» Goal
Copy the lines below word for word, starting at the line containing "The height and width of the screenshot is (768, 1366). In" and ending at the line containing "This screenshot has width=1512, height=805.", both of those included.
-- START OF Records shown --
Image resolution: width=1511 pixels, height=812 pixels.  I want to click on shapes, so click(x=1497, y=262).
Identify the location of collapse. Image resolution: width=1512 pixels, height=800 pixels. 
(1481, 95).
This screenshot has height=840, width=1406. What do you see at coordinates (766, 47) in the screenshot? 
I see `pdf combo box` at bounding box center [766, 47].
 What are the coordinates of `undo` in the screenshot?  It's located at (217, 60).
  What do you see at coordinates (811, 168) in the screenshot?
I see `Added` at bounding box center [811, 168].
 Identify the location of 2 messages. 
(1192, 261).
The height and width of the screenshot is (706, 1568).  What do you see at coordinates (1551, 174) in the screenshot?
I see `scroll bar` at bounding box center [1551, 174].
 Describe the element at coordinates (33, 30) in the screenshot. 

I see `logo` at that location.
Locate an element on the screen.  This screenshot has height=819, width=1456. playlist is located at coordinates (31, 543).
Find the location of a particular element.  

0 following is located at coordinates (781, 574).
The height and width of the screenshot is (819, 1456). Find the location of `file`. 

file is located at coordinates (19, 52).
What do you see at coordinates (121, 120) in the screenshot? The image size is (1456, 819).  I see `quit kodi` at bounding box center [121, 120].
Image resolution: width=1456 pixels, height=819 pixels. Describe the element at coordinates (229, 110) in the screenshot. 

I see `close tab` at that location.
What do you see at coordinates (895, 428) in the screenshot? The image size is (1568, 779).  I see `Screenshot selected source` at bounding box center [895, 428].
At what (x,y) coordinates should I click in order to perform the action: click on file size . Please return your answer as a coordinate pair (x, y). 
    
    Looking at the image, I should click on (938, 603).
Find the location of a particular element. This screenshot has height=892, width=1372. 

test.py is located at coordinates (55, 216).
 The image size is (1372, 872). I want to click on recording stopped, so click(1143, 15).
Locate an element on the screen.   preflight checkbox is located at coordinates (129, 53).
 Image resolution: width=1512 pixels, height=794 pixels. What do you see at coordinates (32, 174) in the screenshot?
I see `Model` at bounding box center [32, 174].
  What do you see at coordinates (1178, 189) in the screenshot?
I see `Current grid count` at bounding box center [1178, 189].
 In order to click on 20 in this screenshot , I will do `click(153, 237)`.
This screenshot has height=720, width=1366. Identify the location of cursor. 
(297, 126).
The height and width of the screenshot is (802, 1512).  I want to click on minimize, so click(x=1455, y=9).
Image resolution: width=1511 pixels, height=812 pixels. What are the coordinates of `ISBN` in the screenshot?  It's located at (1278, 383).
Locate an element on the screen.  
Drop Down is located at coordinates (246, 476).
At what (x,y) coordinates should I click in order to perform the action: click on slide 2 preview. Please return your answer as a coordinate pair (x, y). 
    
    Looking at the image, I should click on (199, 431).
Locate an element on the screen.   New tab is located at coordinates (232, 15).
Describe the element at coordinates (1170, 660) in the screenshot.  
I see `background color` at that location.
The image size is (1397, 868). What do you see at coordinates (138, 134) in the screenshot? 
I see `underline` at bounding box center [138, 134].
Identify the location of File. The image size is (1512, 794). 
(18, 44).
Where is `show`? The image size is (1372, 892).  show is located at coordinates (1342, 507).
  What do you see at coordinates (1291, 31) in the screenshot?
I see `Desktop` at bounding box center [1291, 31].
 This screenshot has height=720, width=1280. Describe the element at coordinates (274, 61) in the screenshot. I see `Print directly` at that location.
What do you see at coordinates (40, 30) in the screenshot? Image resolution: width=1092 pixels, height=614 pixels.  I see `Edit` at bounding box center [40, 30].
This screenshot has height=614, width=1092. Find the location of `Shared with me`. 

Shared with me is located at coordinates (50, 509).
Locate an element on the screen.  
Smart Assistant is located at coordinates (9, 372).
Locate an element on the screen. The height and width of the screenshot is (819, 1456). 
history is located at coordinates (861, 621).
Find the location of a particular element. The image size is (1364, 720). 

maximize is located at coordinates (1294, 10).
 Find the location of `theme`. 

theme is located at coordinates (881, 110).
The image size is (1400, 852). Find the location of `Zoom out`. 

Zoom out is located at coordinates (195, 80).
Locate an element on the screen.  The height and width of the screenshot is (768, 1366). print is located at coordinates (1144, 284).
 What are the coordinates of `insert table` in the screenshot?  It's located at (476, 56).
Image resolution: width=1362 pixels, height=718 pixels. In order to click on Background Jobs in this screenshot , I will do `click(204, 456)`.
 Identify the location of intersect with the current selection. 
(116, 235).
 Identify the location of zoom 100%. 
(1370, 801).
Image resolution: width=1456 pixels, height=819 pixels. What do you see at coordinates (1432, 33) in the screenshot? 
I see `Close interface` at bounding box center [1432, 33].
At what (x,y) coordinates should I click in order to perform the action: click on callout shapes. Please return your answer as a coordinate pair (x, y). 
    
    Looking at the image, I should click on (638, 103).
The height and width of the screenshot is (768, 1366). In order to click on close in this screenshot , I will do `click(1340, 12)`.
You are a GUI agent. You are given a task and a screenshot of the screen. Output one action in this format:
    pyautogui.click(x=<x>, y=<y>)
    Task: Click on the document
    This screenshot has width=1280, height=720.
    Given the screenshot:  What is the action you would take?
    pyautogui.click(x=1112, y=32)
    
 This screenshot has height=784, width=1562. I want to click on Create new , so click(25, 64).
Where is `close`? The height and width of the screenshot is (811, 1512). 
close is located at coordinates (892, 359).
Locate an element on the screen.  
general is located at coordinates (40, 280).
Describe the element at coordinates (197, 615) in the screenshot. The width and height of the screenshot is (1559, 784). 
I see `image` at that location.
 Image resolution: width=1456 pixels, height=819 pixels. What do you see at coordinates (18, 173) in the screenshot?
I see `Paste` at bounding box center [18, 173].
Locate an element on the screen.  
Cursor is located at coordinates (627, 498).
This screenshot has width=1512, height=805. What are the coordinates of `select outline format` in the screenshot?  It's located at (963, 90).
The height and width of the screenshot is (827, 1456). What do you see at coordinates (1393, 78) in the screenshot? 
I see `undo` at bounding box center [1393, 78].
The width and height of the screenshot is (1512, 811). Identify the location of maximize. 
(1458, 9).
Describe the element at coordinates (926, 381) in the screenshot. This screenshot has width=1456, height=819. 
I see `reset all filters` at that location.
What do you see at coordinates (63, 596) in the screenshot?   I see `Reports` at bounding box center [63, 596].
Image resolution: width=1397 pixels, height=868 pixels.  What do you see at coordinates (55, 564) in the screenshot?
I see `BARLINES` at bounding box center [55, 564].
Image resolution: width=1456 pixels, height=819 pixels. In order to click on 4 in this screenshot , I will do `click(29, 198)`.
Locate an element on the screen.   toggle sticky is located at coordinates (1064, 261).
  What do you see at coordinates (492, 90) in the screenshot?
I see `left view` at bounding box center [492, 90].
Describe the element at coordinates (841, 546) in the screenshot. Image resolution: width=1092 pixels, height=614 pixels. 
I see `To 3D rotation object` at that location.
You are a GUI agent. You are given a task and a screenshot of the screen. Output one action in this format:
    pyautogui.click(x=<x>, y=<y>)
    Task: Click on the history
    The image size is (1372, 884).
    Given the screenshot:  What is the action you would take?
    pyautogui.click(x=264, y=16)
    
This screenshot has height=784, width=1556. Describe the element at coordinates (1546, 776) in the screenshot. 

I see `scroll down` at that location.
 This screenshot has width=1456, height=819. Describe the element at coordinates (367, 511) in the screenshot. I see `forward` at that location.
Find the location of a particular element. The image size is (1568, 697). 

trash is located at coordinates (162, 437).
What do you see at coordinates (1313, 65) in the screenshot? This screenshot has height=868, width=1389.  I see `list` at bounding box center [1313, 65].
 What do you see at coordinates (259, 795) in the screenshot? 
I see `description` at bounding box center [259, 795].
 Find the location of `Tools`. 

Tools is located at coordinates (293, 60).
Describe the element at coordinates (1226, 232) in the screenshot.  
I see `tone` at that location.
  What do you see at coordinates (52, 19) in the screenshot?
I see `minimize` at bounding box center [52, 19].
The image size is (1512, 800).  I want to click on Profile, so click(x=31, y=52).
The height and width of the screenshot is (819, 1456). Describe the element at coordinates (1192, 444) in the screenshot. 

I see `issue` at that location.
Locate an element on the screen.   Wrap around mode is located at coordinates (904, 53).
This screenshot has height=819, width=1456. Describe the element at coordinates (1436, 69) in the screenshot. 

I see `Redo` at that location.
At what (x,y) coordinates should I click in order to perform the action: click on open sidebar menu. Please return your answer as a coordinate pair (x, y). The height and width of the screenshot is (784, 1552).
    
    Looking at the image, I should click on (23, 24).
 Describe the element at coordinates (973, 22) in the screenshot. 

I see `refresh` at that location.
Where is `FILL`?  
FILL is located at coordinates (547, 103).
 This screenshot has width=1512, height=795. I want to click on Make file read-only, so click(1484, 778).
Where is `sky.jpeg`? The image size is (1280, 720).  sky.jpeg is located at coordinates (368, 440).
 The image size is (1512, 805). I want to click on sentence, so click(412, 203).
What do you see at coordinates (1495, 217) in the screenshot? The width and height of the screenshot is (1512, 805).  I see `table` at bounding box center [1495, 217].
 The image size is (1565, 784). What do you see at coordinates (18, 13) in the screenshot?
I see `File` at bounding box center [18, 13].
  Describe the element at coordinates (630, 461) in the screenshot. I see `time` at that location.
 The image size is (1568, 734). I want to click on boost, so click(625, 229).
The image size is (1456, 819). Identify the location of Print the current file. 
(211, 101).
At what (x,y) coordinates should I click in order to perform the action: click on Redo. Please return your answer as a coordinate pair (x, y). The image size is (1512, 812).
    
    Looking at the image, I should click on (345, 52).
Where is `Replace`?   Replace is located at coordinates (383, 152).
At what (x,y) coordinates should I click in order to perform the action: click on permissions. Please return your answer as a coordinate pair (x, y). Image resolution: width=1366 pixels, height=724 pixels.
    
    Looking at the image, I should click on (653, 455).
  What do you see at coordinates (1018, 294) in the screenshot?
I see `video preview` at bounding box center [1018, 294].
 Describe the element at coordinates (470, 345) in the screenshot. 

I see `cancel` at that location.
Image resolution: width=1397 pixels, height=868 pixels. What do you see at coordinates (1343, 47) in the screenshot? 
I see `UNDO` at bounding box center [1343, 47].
-- END OF Records shown --
» The output
The height and width of the screenshot is (768, 1366). In order to click on close in this screenshot , I will do `click(1340, 12)`.
You are a GUI agent. You are given a task and a screenshot of the screen. Output one action in this format:
    pyautogui.click(x=<x>, y=<y>)
    Task: Click on the document
    This screenshot has width=1280, height=720.
    Given the screenshot:  What is the action you would take?
    pyautogui.click(x=1112, y=32)
    
 This screenshot has height=784, width=1562. I want to click on Create new , so click(25, 64).
Where is `close`? The height and width of the screenshot is (811, 1512). 
close is located at coordinates (892, 359).
Locate an element on the screen.  
general is located at coordinates (40, 280).
Describe the element at coordinates (197, 615) in the screenshot. The width and height of the screenshot is (1559, 784). 
I see `image` at that location.
 Image resolution: width=1456 pixels, height=819 pixels. What do you see at coordinates (18, 173) in the screenshot?
I see `Paste` at bounding box center [18, 173].
Locate an element on the screen.  
Cursor is located at coordinates (627, 498).
This screenshot has width=1512, height=805. What are the coordinates of `select outline format` in the screenshot?  It's located at (963, 90).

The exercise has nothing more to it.